Work to be completed -
Lay out the records as a Markdown table with the columns Row and Record line, beginning with the first line of the records and ending with the line containing "Open the notifications", that line included. Number each row and skip any blank lines.

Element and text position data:
══════════

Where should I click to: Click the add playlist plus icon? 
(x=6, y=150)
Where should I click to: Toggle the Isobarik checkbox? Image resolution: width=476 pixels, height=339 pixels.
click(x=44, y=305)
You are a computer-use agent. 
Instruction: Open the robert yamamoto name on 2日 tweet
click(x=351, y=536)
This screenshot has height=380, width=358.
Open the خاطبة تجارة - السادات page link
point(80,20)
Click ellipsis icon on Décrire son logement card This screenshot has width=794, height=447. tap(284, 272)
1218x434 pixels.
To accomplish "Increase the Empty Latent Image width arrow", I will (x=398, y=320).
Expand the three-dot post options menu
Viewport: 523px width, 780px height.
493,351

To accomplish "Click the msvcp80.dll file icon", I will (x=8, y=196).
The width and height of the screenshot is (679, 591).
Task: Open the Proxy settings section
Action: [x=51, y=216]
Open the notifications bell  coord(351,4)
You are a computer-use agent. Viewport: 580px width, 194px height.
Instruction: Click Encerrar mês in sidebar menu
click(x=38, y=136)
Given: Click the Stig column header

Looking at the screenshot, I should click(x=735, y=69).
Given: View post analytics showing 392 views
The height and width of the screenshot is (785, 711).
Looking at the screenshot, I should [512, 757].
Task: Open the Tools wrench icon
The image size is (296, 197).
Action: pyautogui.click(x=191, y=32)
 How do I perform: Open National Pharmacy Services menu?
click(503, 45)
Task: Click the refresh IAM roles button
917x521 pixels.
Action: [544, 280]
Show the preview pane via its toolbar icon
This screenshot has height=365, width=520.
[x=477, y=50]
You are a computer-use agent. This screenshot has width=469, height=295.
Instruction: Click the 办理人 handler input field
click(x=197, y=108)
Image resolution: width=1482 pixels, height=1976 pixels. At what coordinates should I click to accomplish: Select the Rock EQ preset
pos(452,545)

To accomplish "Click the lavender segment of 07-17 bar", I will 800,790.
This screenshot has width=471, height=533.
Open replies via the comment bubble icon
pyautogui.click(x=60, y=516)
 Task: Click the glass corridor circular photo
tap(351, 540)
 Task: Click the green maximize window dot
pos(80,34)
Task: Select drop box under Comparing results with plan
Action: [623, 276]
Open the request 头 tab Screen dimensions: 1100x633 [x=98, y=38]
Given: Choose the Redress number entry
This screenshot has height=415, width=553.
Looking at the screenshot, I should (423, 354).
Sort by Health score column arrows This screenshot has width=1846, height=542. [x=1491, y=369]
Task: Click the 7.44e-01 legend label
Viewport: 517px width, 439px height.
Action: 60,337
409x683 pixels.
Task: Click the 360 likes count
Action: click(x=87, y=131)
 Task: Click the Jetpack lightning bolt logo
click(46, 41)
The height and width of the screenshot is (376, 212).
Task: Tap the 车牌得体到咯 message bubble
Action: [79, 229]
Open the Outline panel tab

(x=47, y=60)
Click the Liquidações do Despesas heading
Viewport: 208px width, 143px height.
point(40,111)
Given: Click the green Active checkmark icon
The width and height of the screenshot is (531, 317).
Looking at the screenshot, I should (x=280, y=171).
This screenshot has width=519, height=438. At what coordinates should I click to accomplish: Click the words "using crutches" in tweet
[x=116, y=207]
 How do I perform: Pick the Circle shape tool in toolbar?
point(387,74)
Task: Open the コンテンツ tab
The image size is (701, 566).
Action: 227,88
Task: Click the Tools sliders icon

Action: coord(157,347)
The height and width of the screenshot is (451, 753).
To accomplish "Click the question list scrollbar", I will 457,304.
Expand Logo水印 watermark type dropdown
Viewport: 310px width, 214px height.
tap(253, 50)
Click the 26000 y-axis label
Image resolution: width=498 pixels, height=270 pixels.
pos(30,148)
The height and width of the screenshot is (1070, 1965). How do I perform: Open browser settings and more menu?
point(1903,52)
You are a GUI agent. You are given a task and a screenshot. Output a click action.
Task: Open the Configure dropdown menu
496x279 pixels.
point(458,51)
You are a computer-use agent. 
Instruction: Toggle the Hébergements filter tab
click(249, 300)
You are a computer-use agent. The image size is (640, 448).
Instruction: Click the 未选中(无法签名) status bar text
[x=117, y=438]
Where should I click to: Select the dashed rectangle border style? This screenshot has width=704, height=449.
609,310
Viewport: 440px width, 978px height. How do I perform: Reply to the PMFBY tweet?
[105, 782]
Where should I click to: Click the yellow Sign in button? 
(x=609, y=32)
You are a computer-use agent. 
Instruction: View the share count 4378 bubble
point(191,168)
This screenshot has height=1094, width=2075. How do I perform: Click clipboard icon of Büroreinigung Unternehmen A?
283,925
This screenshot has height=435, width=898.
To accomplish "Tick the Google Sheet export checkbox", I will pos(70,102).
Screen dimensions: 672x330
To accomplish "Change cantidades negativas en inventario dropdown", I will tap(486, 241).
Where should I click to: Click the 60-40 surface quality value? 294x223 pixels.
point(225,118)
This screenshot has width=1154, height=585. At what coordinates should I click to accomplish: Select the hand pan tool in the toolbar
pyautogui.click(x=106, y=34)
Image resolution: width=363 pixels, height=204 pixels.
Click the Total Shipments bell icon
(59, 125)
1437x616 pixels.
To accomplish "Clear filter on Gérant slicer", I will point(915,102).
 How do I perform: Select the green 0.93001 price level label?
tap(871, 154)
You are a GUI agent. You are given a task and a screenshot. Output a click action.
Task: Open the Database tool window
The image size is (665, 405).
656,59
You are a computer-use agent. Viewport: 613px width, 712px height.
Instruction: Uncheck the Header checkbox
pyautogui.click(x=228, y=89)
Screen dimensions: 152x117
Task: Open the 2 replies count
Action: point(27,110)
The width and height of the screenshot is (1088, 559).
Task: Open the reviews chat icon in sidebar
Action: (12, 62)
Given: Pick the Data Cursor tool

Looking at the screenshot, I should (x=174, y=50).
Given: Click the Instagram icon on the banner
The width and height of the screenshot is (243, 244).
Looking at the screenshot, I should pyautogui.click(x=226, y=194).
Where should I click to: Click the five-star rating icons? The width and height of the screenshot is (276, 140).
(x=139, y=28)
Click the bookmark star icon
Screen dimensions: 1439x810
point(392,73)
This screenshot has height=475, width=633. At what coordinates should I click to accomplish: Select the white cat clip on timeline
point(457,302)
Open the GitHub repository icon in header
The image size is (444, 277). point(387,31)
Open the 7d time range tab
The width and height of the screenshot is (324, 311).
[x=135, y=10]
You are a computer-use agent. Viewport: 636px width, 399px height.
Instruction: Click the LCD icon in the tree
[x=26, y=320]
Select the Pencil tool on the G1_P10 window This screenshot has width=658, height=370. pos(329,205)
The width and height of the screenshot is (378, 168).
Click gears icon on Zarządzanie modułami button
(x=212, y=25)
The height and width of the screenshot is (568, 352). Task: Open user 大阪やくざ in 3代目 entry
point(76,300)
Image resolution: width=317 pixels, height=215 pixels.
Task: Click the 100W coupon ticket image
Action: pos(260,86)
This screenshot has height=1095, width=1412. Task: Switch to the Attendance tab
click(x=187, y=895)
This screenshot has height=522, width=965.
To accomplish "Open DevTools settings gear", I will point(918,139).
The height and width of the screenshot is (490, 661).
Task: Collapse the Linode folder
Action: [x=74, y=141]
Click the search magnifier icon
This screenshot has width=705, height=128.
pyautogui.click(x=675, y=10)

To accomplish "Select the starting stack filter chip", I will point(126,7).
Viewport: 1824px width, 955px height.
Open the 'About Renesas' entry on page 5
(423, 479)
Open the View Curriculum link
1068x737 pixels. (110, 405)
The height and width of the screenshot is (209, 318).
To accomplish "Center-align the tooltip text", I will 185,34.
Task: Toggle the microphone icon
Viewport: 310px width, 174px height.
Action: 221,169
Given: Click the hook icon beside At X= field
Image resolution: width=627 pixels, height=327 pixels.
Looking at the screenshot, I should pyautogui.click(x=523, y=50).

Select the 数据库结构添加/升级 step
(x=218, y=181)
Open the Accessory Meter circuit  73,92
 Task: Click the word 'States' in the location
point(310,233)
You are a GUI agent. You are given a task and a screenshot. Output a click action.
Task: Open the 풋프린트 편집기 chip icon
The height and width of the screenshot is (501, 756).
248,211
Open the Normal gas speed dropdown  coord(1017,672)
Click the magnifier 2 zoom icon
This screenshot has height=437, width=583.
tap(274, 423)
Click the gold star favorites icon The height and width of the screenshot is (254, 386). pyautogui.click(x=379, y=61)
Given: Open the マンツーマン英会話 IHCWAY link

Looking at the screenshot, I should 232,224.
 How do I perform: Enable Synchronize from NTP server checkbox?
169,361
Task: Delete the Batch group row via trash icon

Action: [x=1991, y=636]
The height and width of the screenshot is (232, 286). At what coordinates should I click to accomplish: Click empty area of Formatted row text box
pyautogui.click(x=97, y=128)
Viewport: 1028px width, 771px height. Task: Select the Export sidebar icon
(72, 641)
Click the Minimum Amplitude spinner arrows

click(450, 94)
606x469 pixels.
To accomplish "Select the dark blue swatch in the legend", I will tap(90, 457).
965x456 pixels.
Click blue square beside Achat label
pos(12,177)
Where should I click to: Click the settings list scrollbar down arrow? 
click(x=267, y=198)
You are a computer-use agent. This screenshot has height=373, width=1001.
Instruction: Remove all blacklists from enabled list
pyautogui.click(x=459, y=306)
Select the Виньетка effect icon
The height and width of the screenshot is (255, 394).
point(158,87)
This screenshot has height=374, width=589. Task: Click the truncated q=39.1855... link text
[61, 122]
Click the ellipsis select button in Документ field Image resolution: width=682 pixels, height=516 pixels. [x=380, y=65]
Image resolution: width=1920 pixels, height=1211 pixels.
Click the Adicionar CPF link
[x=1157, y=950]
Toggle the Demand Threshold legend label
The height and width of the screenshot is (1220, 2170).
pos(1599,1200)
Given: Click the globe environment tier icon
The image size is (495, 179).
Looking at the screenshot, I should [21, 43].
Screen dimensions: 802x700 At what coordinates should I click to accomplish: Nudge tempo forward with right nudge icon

══════════

Completed task -
| Row | Record line |
|---|---|
| 1 | Where should I click to: Click the add playlist plus icon?  |
| 2 | (x=6, y=150) |
| 3 | Where should I click to: Toggle the Isobarik checkbox? Image resolution: width=476 pixels, height=339 pixels. |
| 4 | click(x=44, y=305) |
| 5 | You are a computer-use agent.  |
| 6 | Instruction: Open the robert yamamoto name on 2日 tweet |
| 7 | click(x=351, y=536) |
| 8 | This screenshot has height=380, width=358. |
| 9 | Open the خاطبة تجارة - السادات page link |
| 10 | point(80,20) |
| 11 | Click ellipsis icon on Décrire son logement card This screenshot has width=794, height=447. tap(284, 272) |
| 12 | 1218x434 pixels. |
| 13 | To accomplish "Increase the Empty Latent Image width arrow", I will (x=398, y=320). |
| 14 | Expand the three-dot post options menu |
| 15 | Viewport: 523px width, 780px height. |
| 16 | 493,351 |
| 17 | To accomplish "Click the msvcp80.dll file icon", I will (x=8, y=196). |
| 18 | The width and height of the screenshot is (679, 591). |
| 19 | Task: Open the Proxy settings section |
| 20 | Action: [x=51, y=216] |
| 21 | Open the notifications bell  coord(351,4) |